■ **Given text**
————————
Introducing heavy data

AI is redefining what data looks like. Large language and vision models can now process videos, audio, PDFs, MRI scans, and images — extracting summaries, objects, transcripts, and meaning from large raw files that once sat untouched. This shift introduces a new category: heavy data.

Heavy data is large, messy, and multimodal. It lives in object storage, not tables. It can't be queried with SQL. And until recently, it's been too costly and complex to work with at scale.

The industry have mastered big data — structured logs, metrics, and transactions turned into queryable datasets using a mature ecosystem of tools. But heavy data remains largely untapped, despite holding even richer insights. Now that AI can interpret it, the question is: how do we make heavy data AI-ready?

Why AI-Ready Data Matters

Consider a robotics team building AI-powered systems. They need to analyze thousands of hours of robot video logs and answer questions like when did the robot get stuck? or when did it fail to complete a task?
————————
■ **Data**

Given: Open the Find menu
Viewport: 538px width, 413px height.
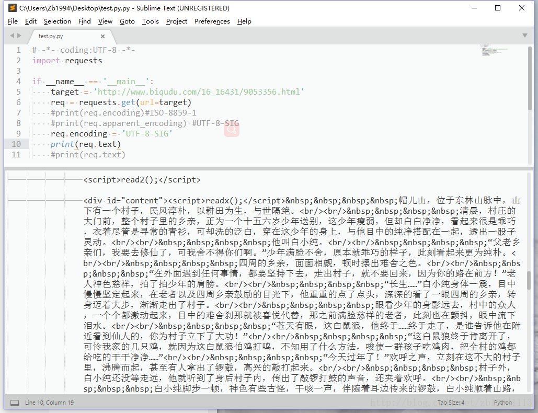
————————
■ **Tasks to carry out**
(1) According to the text about heavy data above, where does heavy data live?
(2) Copy the text about heavy data word for word from "Introducing heavy data" to "category: heavy data.".

■ **Answers to the tasks**
(1) In object storage, not tables.

(2)
Introducing heavy data

AI is redefining what data looks like. Large language and vision models can now process videos, audio, PDFs, MRI scans, and images — extracting summaries, objects, transcripts, and meaning from large raw files that once sat untouched. This shift introduces a new category: heavy data.